Problem description: Reproduce the passage of the partial wave analysis paper starting at "PARALLEL FRAMEWORK FOR PARTIAL" and ending at "a computational time.", swapping every "approach" for "method".
* START Source *
=Paper=
{{Paper
|id=Vol-2023/303-308-paper-49
|storemode=property
|title=Parallel framework for  partial wave analysis at BES-III experiment
|pdfUrl=https://ceur-ws.org/Vol-2023/303-308-paper-49.pdf
|volume=Vol-2023
|authors=Victoria Tokareva,Igor Denisenko
}}
==Parallel framework for  partial wave analysis at BES-III experiment==
<pdf width="1500px">https://ceur-ws.org/Vol-2023/303-308-paper-49.pdf</pdf>
<pre>
    Proceedings of the XXVI International Symposium on Nuclear Electronics & Computing (NEC’2017)
                          Becici, Budva, Montenegro, September 25 - 29, 2017


        PARALLEL FRAMEWORK FOR PARTIAL WAVE
            ANALYSIS AT BES-III EXPERIMENT
                              V.A. Tokarevaa, I.I. Denisenko
    Laboratory of Nuclear Problems, Joint Institute for Nuclear Research, 6 Joliot-Curie, Dubna,
                                Moscow region, 141980, Russia

                                     E-mail: a tokareva@jinr.ru


The most common approach to the partial wave analysis in modern experiments is the event-by-event
maximum likelihood fit. Within this approach the analysis of the collected so far statistics at BESIII
(more than one billion of 𝐽/𝜓 events) typically requires huge amount of a computational time.
* END Source *
* START Data supplied *
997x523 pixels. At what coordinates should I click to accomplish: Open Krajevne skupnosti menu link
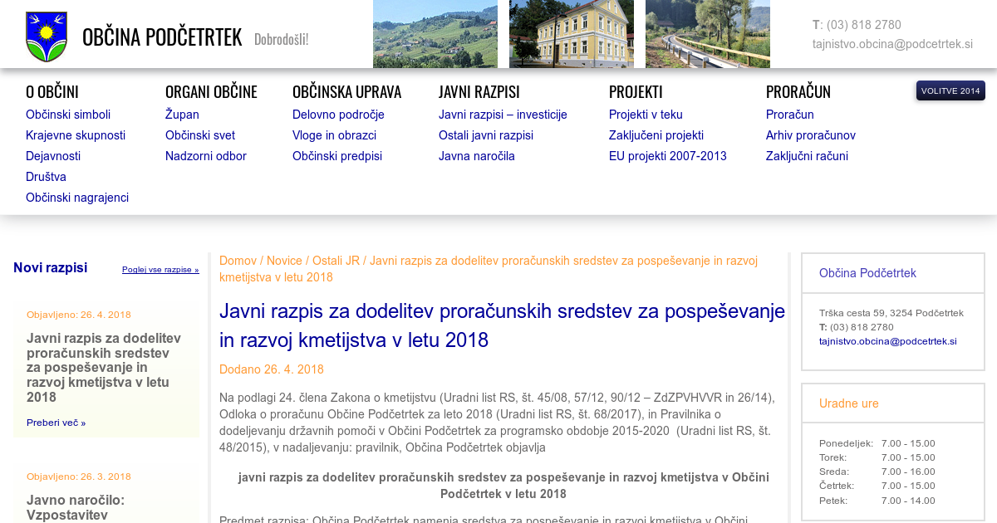(76, 135)
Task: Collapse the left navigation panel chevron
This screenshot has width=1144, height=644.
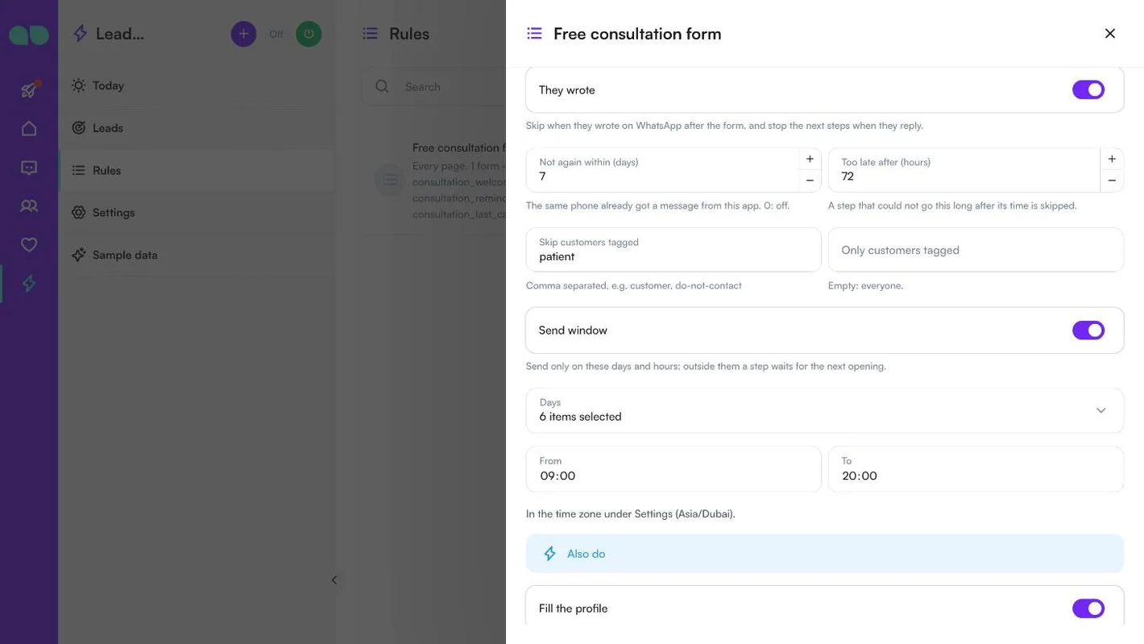Action: (x=334, y=580)
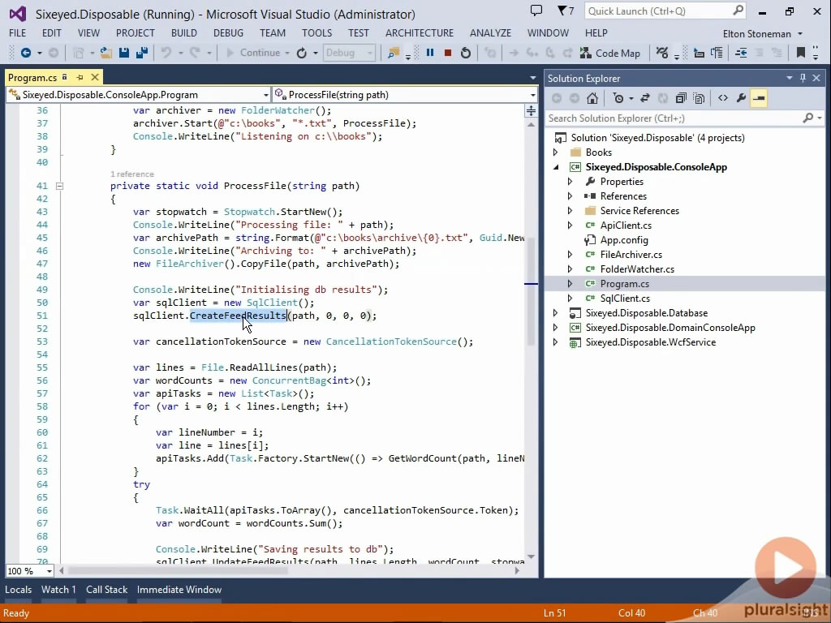The image size is (831, 623).
Task: Click the Home icon in Solution Explorer
Action: [592, 97]
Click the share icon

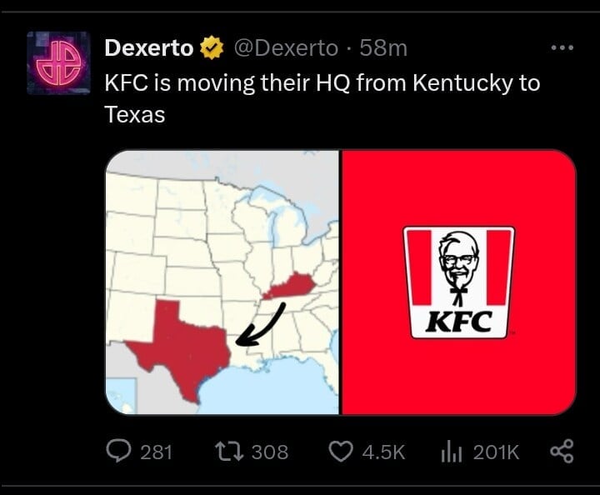click(563, 452)
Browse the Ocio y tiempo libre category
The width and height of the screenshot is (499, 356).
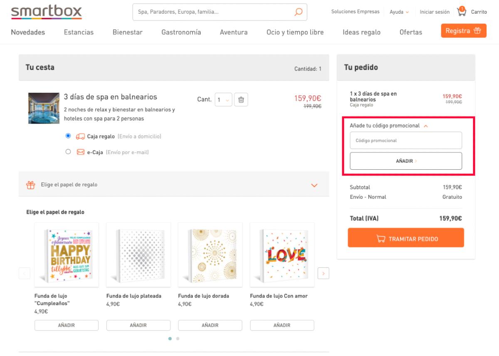coord(294,32)
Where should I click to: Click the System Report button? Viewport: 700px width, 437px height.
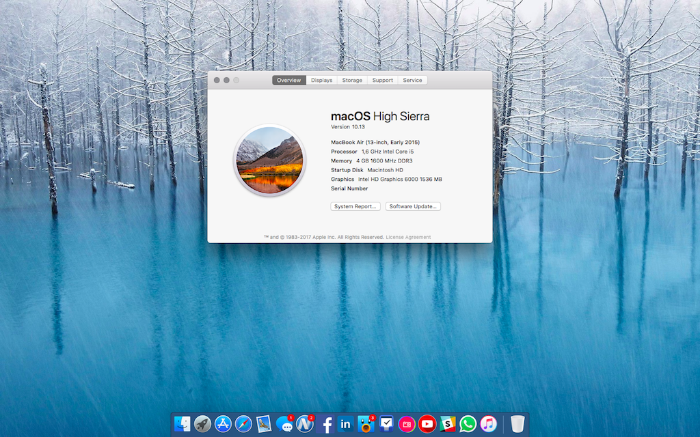pos(355,206)
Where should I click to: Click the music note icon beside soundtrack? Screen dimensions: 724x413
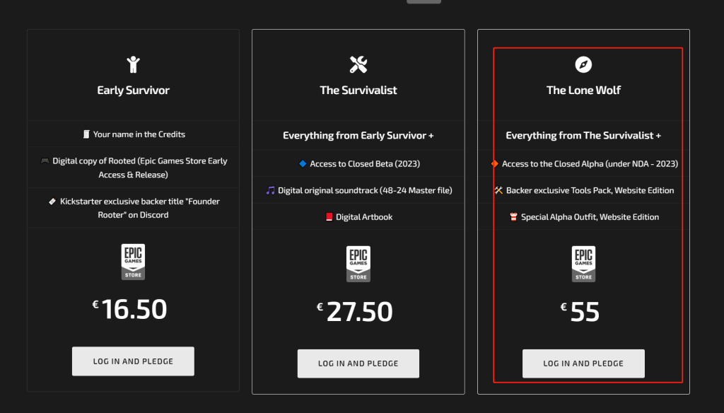point(271,190)
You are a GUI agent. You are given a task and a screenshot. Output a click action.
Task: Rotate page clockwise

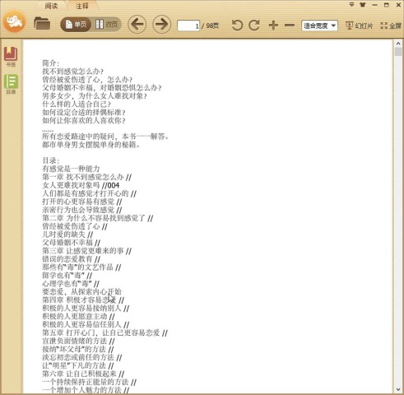pos(254,26)
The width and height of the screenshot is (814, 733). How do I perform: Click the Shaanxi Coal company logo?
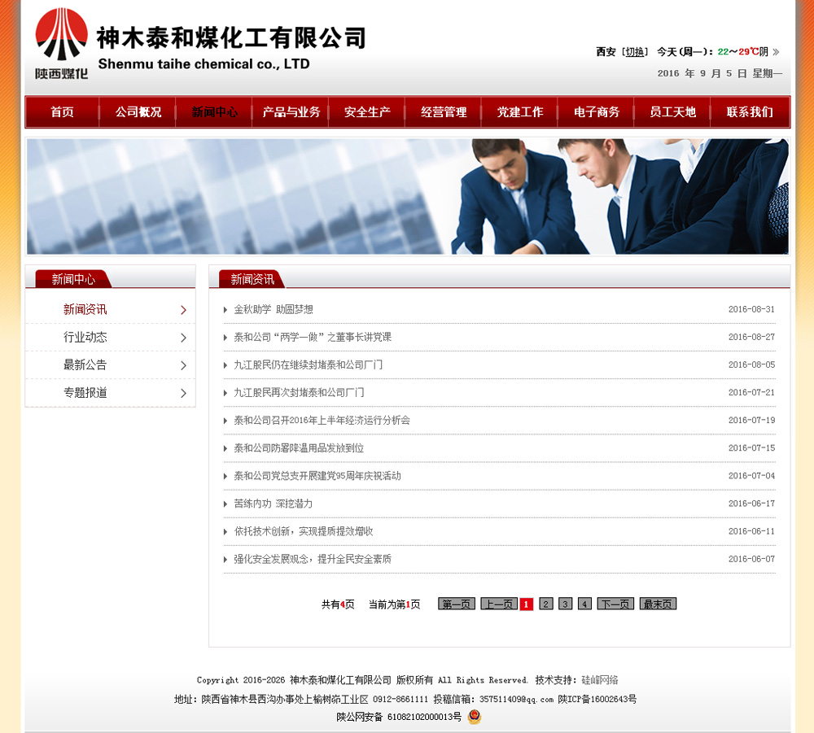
* END Data supplied *
Full output:
PARALLEL FRAMEWORK FOR PARTIAL WAVE
            ANALYSIS AT BES-III EXPERIMENT
                              V.A. Tokarevaa, I.I. Denisenko
    Laboratory of Nuclear Problems, Joint Institute for Nuclear Research, 6 Joliot-Curie, Dubna,
                                Moscow region, 141980, Russia

                                     E-mail: a tokareva@jinr.ru


The most common method to the partial wave analysis in modern experiments is the event-by-event
maximum likelihood fit. Within this method the analysis of the collected so far statistics at BESIII
(more than one billion of 𝐽/𝜓 events) typically requires huge amount of a computational time.